- **Your task**: Where does the string "Given" appear in the material? Copy each line that holds it.

'''

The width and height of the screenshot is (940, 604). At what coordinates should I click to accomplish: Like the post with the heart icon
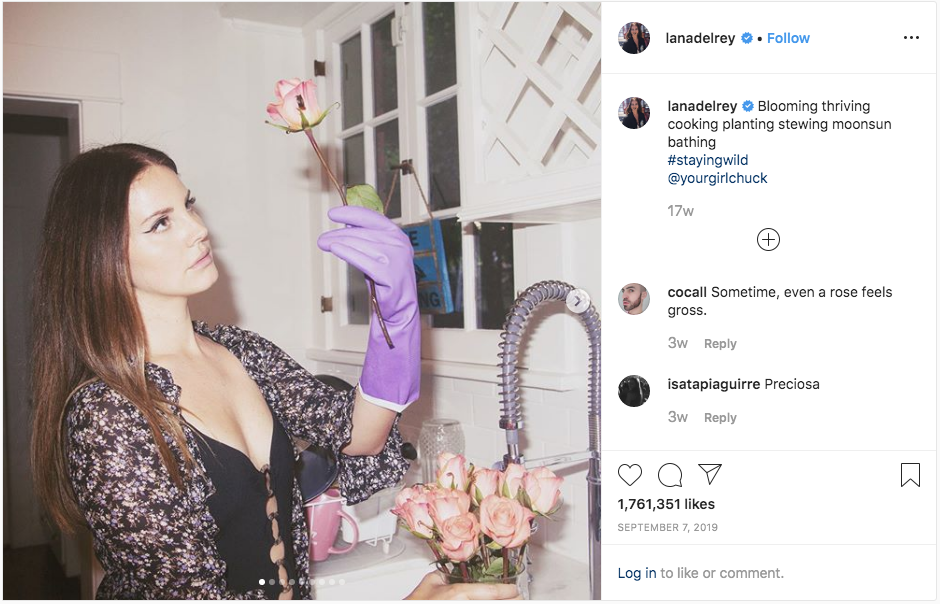[630, 475]
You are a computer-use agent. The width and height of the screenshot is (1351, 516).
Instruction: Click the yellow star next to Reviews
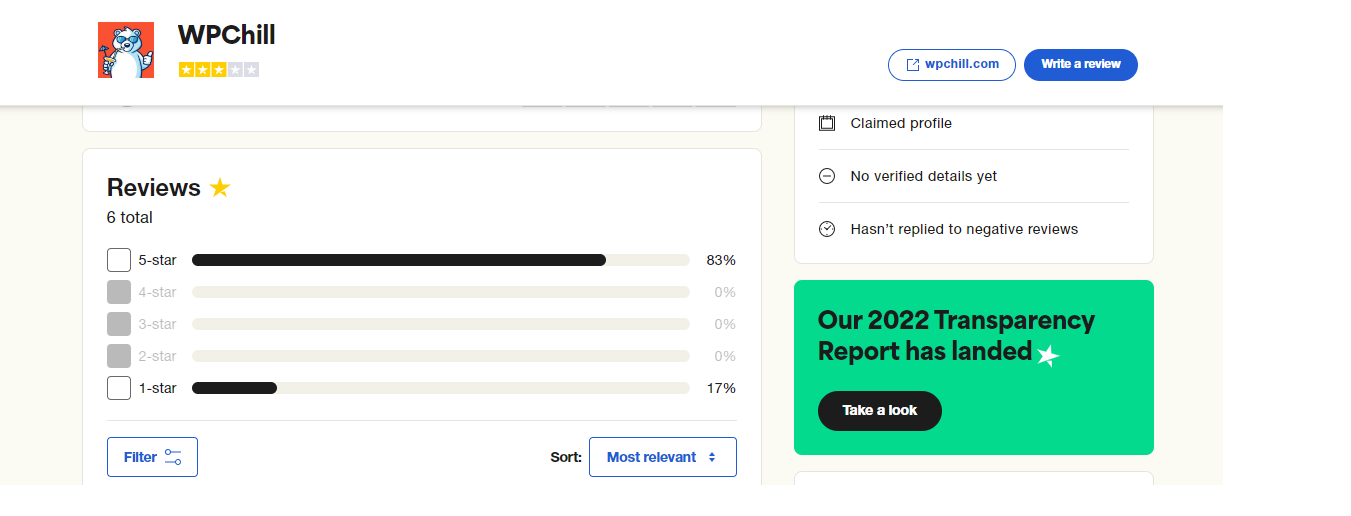click(220, 188)
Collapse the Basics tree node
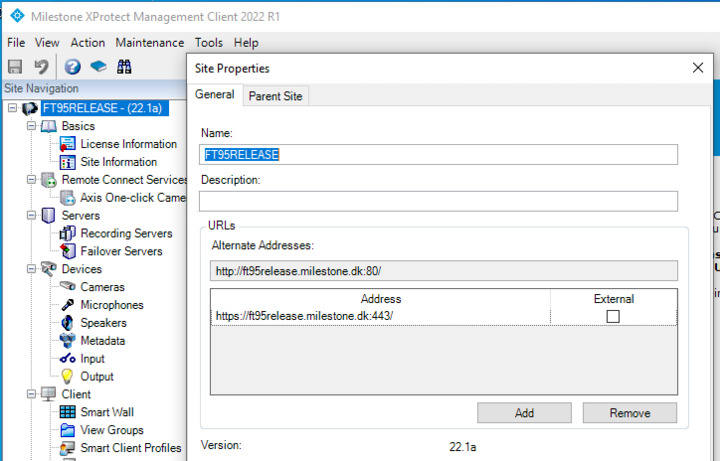Image resolution: width=720 pixels, height=461 pixels. 31,126
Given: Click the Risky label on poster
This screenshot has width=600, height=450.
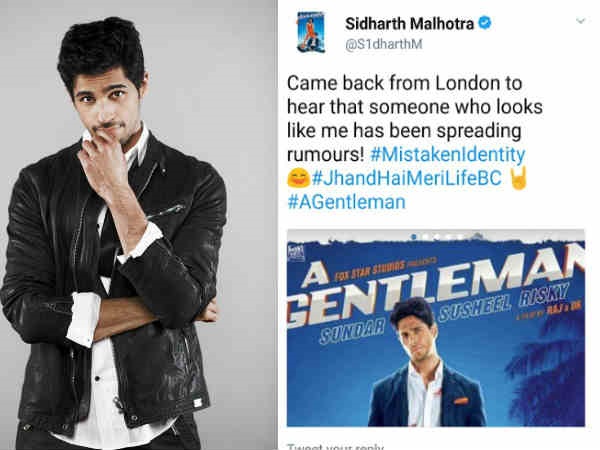Looking at the screenshot, I should click(x=544, y=295).
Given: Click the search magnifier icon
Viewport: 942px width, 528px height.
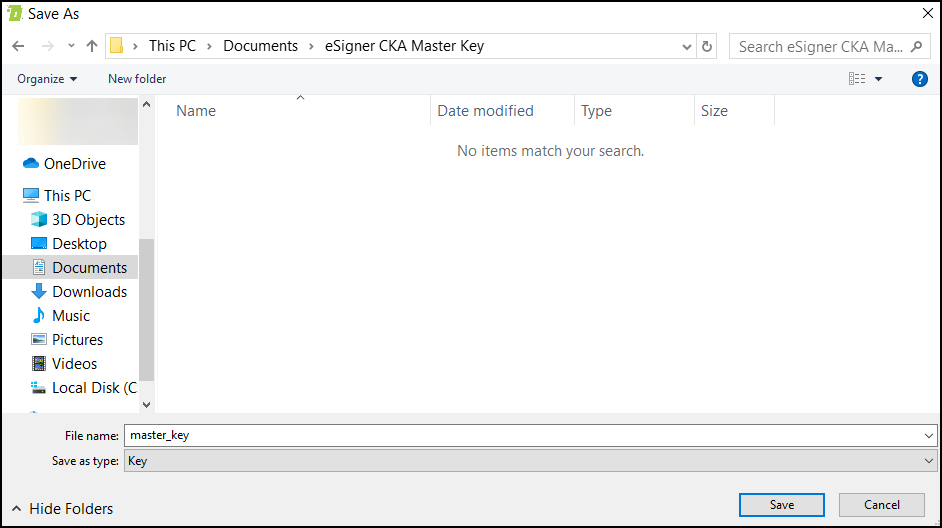Looking at the screenshot, I should click(x=917, y=46).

'''

- **Response to this task**:
Given: Click the Risky label on poster
Given: Click the search magnifier icon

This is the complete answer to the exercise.